Assim, parece precipitado barrar a investigação antes de ela começar, numa suposição de que a vida privada do ministro seria destrinchada em praça pública… Aliás, eu seria capaz de sugerir ao bloco governista acolhesse cortesmente a iniciativa da minoritária oposição, pois a investigação poderia evitar surpresas desagradáveis, como as que levaram seis ministros a afastarem-se dos seus ministérios. Esses antecedentes não recomendam o governo e nem o ministério escolhido. E esses dissabores poderiam ser evitados tempestivamente mediante a investigação sugerida.
De outro lado, tenho observado que a maioria parlamentar de hoje repete à perfeição o procedimento da maioria ao tempo do regime autoritário! Parece incrível, mas é o que parece, embora faça 30 anos que estou afastado da cena parlamentar.
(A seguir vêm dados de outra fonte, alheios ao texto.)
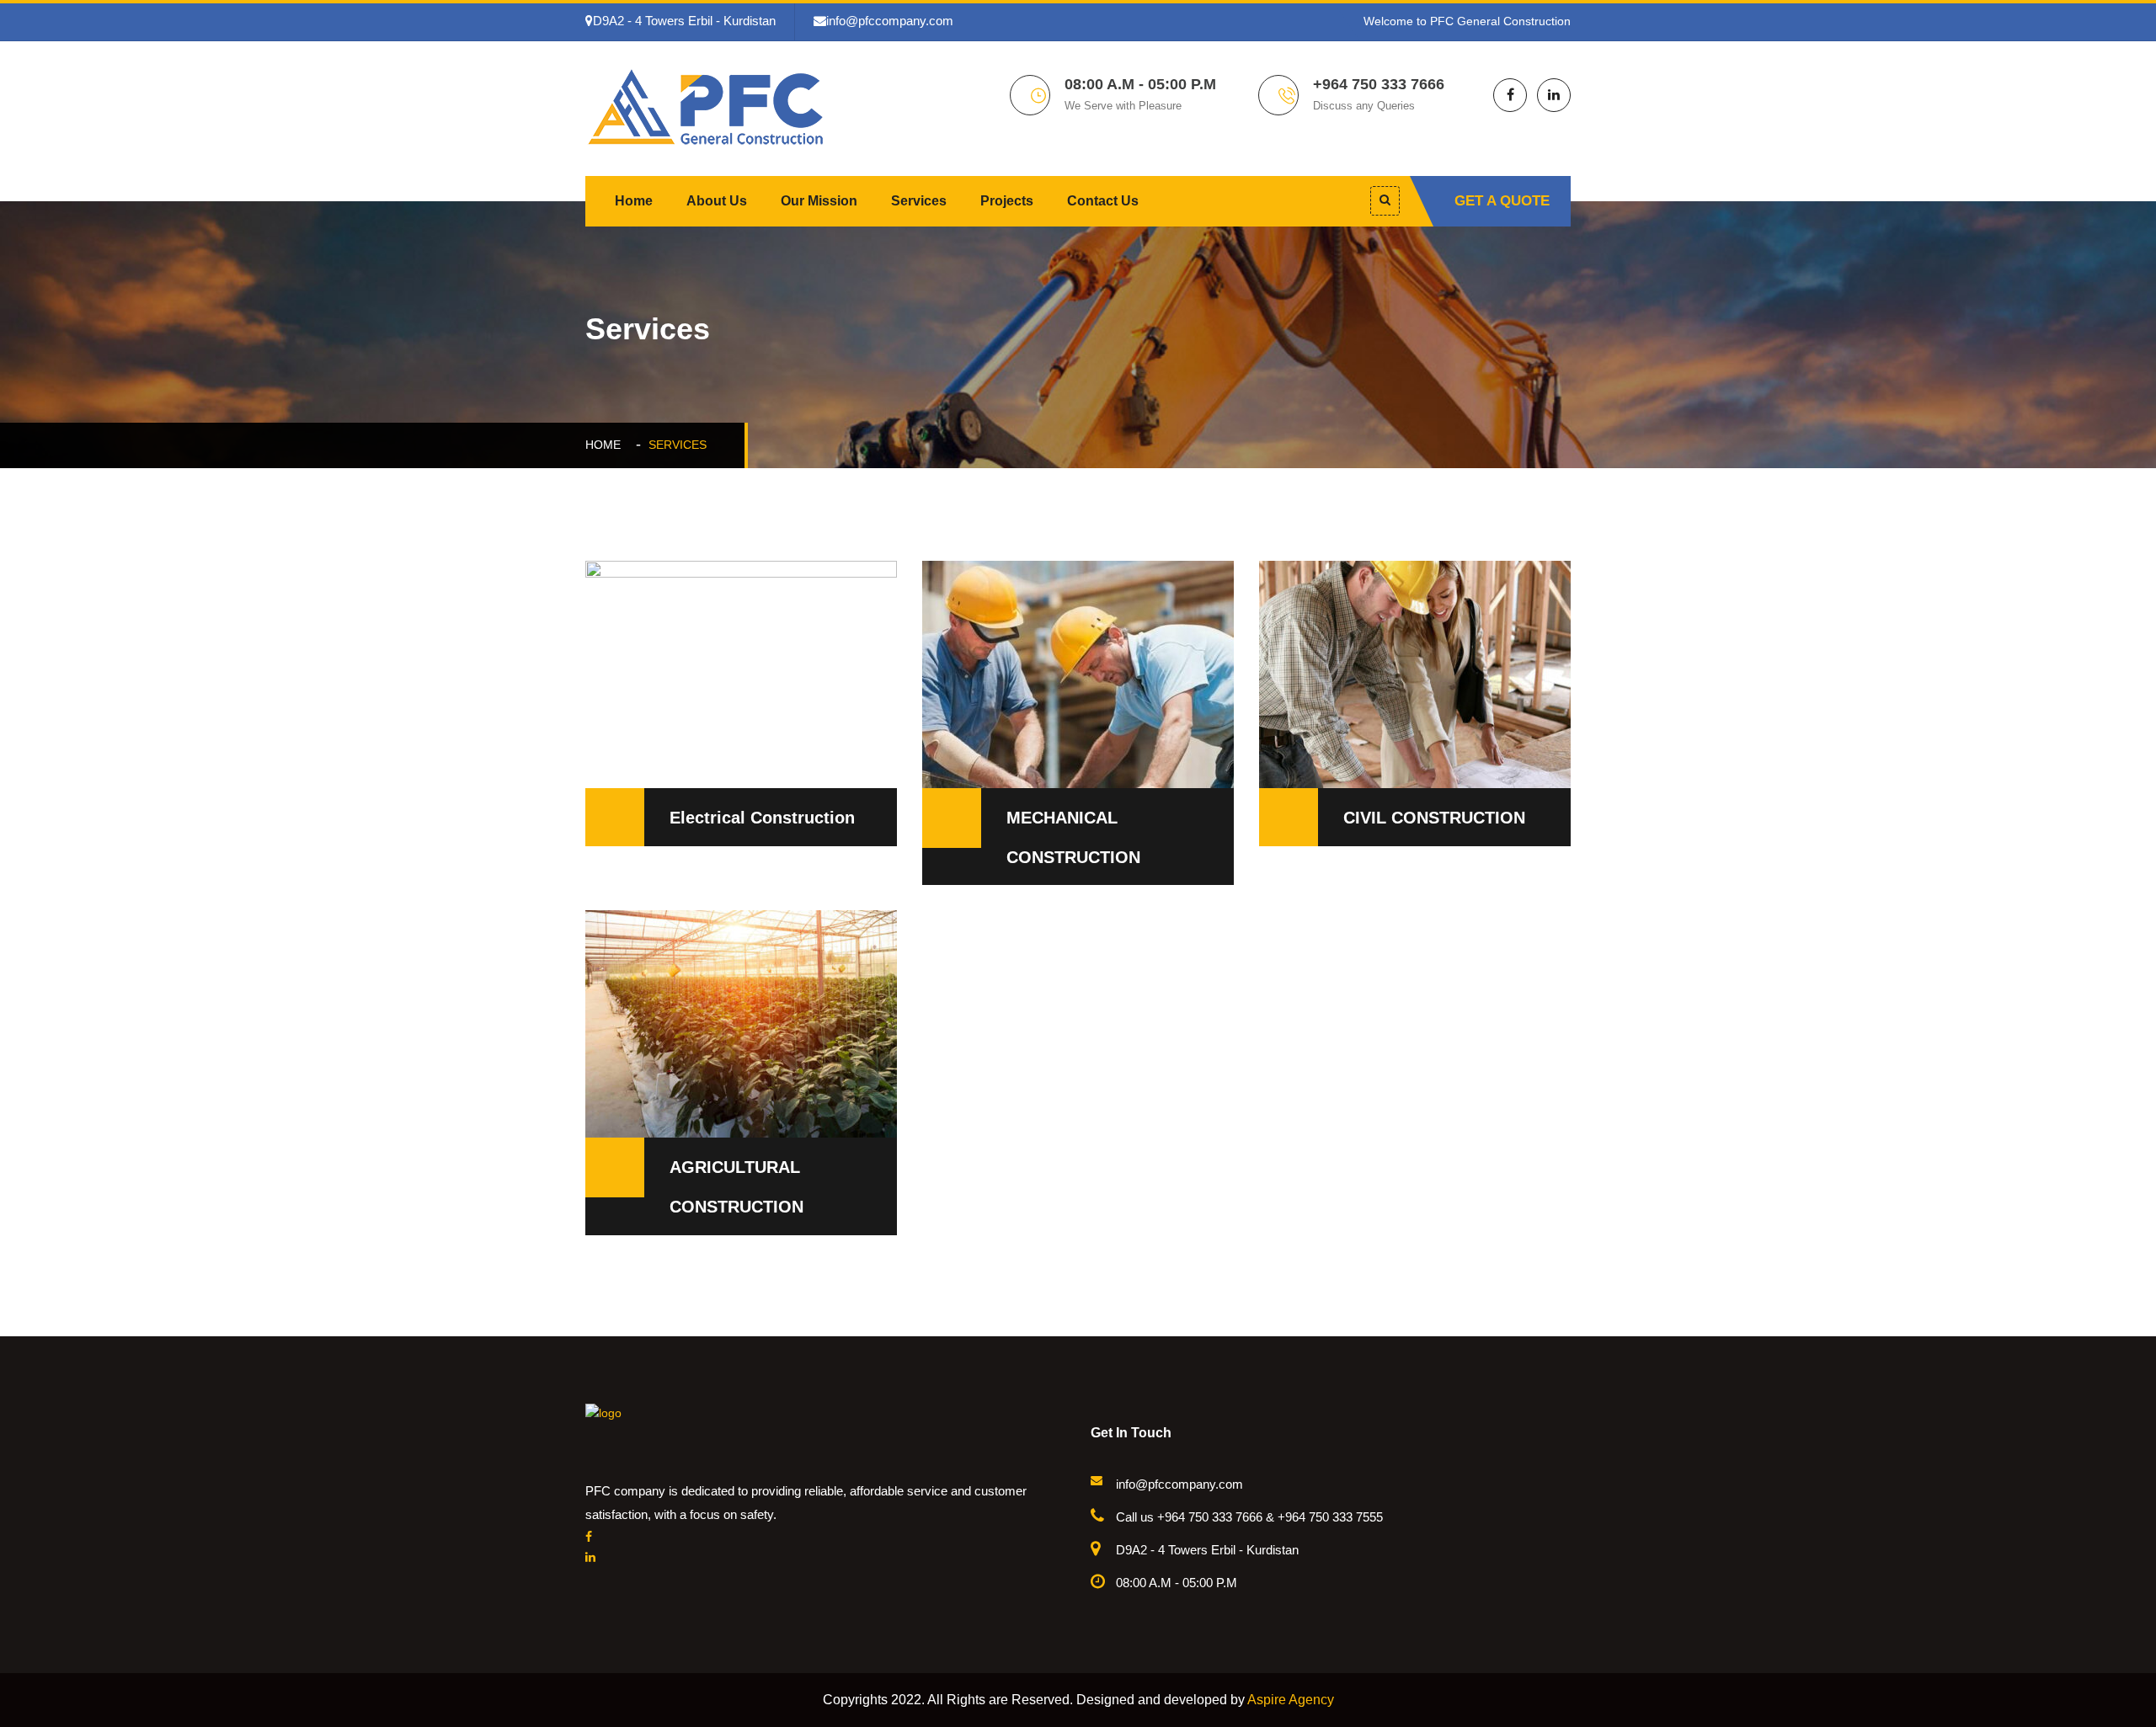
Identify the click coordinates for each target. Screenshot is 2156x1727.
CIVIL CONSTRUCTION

Outro aspecto, talvez o mais significativo diz respeito à vida privada. Até a senhora presidente parece ter colocado a vida privada em uma redoma de cristal no alto de inacessível pedestal. Ora, algumas distinções devem ser feitas. Ressalte-se desde logo que entre a vida privada e a vida pública há um consórcio contínuo, uma interferindo em outra. Em verdade uma completa a outra e uma não pode discrepar da outra.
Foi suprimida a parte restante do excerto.